### Exercise task
Count how many of the lines below contain the word "beside", and give only that number.
== Records provided ==
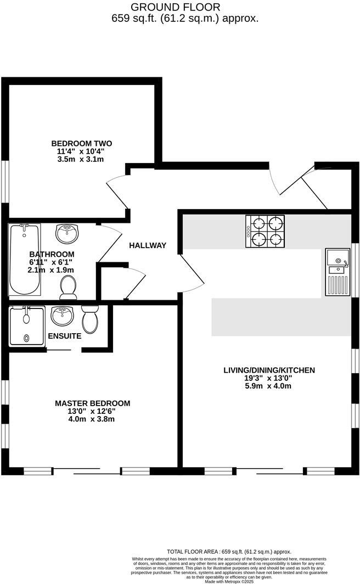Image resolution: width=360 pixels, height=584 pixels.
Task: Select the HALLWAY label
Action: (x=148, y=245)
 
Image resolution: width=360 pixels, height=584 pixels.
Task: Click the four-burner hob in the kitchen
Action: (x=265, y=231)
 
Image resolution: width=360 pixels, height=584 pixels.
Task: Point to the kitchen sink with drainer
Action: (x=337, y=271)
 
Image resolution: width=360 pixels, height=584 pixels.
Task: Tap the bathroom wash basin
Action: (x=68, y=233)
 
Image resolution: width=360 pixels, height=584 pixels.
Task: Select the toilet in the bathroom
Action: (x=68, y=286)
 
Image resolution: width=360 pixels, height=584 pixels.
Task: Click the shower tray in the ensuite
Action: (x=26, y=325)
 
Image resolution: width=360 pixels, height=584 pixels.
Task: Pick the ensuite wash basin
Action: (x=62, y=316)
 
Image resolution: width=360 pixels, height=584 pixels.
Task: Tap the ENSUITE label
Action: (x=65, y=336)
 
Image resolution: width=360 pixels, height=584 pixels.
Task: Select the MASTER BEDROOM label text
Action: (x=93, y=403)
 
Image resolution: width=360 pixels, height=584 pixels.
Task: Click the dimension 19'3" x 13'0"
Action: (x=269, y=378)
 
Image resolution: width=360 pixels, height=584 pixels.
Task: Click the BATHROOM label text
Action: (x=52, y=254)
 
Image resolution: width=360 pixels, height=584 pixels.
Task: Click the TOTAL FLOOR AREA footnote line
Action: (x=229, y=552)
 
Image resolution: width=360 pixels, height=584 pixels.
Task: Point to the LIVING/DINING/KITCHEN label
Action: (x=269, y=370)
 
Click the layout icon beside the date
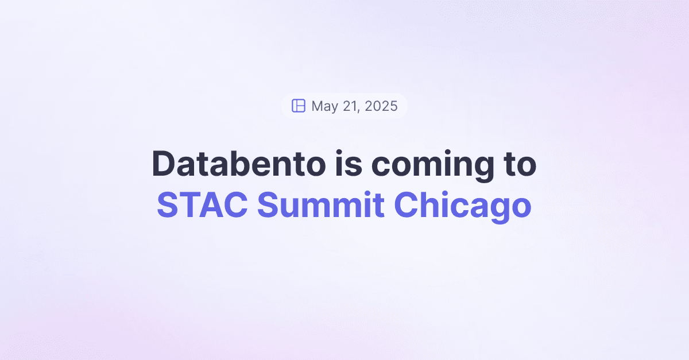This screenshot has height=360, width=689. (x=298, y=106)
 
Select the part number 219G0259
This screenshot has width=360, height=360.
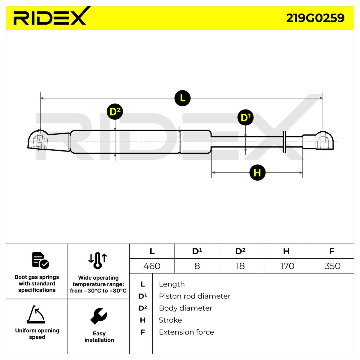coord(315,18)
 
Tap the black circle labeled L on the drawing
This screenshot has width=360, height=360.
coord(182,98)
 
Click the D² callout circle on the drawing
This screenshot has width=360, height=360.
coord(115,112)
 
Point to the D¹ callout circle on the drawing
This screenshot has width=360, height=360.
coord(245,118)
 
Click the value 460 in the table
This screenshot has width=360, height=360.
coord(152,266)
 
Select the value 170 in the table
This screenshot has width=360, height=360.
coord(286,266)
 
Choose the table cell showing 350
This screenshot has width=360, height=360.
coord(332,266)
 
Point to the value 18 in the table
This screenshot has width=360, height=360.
===
== Records provided ==
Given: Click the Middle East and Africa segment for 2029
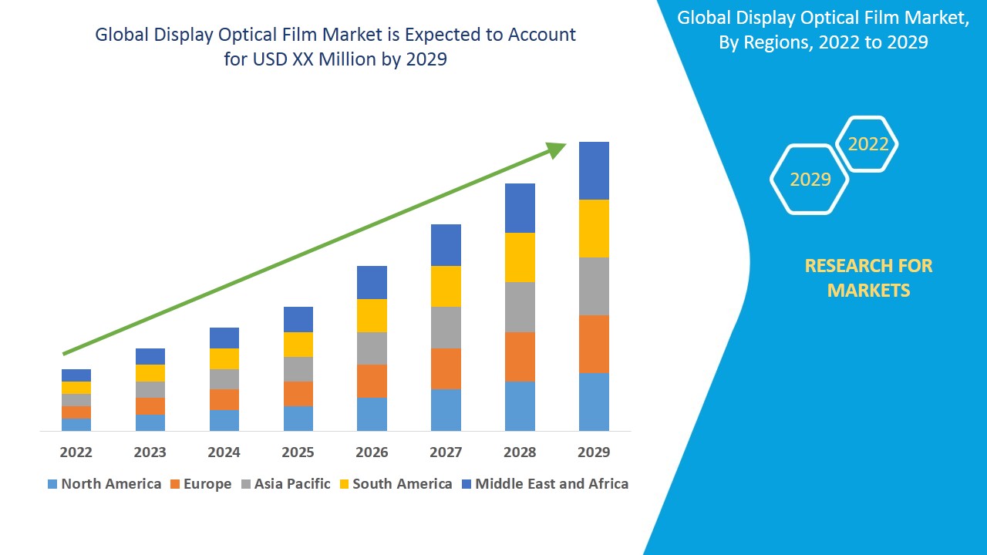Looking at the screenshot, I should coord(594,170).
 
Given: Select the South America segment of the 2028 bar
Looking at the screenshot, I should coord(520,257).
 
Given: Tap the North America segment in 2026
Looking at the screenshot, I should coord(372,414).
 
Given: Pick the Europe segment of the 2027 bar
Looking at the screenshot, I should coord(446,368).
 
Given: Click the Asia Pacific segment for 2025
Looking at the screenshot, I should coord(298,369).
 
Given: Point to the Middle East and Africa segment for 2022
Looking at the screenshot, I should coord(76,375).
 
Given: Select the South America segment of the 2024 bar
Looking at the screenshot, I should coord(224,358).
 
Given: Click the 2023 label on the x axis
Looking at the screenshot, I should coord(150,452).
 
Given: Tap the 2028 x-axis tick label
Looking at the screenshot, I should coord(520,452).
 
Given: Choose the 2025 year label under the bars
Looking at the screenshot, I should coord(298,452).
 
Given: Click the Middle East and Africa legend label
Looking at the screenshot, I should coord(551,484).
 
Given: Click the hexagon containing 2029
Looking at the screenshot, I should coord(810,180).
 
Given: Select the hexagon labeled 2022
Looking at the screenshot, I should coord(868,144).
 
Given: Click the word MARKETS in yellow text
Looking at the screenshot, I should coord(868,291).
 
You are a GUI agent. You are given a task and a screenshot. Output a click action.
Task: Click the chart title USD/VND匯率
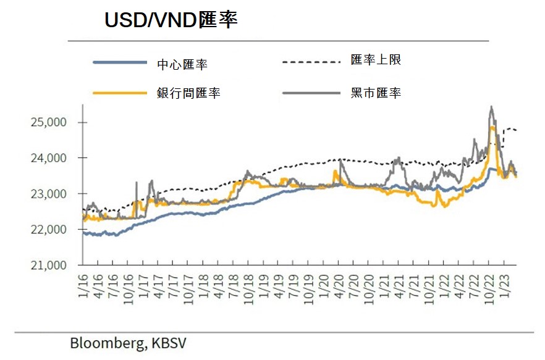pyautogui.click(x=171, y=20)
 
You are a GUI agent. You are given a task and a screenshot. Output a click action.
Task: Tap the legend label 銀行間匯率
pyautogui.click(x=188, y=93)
===
== Records provided ==
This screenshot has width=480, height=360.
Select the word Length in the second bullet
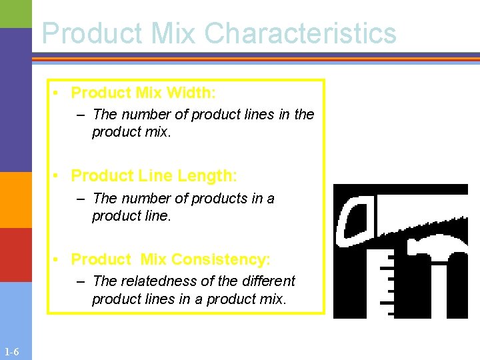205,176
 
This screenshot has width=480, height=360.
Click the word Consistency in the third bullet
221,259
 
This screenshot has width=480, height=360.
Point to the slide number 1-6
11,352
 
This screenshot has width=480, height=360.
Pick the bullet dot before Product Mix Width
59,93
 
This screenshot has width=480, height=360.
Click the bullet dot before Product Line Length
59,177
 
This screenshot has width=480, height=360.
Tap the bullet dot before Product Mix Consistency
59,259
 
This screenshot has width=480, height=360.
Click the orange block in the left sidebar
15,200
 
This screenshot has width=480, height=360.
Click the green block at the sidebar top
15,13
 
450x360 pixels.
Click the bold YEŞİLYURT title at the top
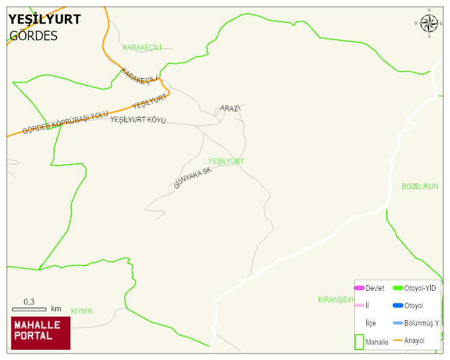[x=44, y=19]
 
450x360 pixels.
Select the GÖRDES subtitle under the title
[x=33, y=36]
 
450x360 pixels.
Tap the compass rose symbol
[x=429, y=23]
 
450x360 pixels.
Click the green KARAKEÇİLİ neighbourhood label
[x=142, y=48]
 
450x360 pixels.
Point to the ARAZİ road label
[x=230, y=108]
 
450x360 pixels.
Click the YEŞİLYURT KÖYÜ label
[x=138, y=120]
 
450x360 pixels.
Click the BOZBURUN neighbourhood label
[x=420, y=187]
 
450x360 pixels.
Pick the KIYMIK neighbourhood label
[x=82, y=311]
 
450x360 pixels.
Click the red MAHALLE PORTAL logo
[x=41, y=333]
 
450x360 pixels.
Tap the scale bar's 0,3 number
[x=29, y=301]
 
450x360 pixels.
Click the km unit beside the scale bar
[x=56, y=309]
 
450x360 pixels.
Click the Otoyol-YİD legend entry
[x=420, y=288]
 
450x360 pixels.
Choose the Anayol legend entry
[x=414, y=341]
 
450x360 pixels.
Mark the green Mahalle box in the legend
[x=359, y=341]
===
### In response
2